Mr. Arfi can point to the precise month when the new age of anti-Semitism began in France: September 2000, the beginning of the second Palestinian intifada, or uprising. That brought about attacks on Jews in France, particularly those who lived in poorer neighborhoods on the outskirts of large cities — areas that had gradually become dominated by Muslim immigrants from North Africa and their families. Since then, anti-Semitic violence has remained high.
But the French government and civil society were slow to respond to the attacks, Jewish leaders felt. For many years, Mr. Arfi said, politicians were in denial about the attacks, preferring to see them as an “imported conflict” rather than as resurgent French anti-Semitism, although he was careful to note that the response had improved in recent years.
“It was uncomfortable for them to see that in France, the country of human rights, you had anti-Semitism coming up again,” said Simone Rodan-Benzaquen, the director of the American Jewish Committee’s advocacy in Europe.

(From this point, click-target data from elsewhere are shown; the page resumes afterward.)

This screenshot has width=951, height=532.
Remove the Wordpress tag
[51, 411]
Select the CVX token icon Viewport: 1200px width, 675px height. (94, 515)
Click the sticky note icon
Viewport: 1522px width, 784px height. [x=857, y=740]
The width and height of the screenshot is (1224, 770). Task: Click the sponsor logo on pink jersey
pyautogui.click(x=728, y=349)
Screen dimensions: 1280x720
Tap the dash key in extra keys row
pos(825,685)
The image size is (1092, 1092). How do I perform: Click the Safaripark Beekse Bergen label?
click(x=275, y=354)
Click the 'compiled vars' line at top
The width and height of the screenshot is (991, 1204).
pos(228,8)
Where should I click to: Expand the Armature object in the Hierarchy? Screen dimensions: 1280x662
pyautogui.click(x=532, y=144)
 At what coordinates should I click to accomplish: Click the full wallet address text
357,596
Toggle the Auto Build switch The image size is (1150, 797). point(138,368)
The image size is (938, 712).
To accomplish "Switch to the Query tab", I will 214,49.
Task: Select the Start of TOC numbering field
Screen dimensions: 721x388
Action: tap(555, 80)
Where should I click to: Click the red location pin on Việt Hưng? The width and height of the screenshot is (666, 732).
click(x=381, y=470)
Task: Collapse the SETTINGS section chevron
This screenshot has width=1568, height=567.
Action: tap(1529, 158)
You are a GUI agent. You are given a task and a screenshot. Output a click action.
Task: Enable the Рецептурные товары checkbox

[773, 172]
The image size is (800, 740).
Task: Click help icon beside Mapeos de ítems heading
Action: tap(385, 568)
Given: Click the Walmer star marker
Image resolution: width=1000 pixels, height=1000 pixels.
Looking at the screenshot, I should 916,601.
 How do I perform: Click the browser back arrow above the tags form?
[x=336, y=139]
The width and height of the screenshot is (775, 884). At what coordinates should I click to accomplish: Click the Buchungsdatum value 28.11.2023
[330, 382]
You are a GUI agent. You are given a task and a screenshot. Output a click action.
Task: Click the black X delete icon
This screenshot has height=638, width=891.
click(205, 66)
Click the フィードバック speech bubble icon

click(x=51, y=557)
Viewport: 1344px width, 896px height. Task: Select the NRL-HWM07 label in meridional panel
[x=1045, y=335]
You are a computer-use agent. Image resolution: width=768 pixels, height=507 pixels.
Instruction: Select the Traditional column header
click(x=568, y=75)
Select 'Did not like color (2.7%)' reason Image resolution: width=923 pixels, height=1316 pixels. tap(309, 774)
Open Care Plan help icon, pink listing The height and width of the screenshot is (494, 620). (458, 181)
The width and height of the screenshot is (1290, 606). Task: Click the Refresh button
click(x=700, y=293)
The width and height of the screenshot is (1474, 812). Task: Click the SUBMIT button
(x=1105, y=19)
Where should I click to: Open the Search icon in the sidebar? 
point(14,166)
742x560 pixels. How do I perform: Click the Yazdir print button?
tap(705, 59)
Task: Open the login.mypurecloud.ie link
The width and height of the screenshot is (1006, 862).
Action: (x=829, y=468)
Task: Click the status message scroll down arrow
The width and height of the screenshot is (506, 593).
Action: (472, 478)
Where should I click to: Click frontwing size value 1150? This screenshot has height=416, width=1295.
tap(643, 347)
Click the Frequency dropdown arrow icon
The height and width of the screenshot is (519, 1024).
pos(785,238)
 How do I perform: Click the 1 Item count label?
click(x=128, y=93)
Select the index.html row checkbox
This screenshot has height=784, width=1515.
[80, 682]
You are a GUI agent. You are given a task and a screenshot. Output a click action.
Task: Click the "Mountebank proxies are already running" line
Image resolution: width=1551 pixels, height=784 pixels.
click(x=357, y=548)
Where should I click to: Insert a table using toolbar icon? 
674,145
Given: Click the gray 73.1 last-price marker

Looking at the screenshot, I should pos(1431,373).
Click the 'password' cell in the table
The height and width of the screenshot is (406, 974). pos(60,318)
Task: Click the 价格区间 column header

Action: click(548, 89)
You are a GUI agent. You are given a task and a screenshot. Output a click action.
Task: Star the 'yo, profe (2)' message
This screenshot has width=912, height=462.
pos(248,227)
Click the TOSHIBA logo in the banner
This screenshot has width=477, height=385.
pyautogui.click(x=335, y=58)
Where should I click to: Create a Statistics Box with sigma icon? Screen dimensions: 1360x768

That the attacks came from immigrant and Islamist communities, Ms. Rodan-Benzaquen said, deepened that discomfort: “It requires admitting that a population that suffers racism also harbors it.”
The situation created an opportunity for the National Front. The anti-Semitic attacks tracked with its narrative about the dangers of Muslim immigration: Mainstream parties had allowed the Islamist threat to grow by refusing to admit it was happening, and only the National Front could undertake the harsh measures needed to solve the problem.
It was also a way for the National Front to delegitimize charges of racism against Muslims, Mr. Arfi said. “They are trying to say ‘these people are committing anti-Semitic attacks, so they cannot be victims of anything.’ ”
Photo
Security outside a Jewish school in Paris in 2015. Anti-Semitic violence has been high in the city.CreditJeff J Mitchell/Getty Images 

‘Everything is between the lines’

In 2014, Ms. Le Pen summarized her message to France’s Jews in an interview with the French magazine Valeurs Actuelles. Her party, she argued, “is without a doubt the best shield to protect you against the one true enemy, Islamic fundamentalism.”
In early 2016, the party began to publicize the support it had received from a new group, the Union of Jewish Patriots. It is not legally affiliated with the National Front, but was founded by Michel Thooris, a National Front city councilor in Carros and a member of the party’s central committee.
Mr. Thooris said that he had made his peace with the National Front’s legacy of anti-Semitism. “There are anti-Semitic personalities in the party,” he said, “but it happens in every political party.”
He had decided to support the party, Mr. Thooris said, because he believed it would offer protection from anti-Semitic violence. “It’s the only political party that actually offers to fight against insecurity, the rise of radical Islamism,” he said.
Still, no mainstream Jewish organization in France has endorsed the National Front, whose support among Jewish voters remains relatively low. But the group’s message may be about more than recruiting Jewish voters.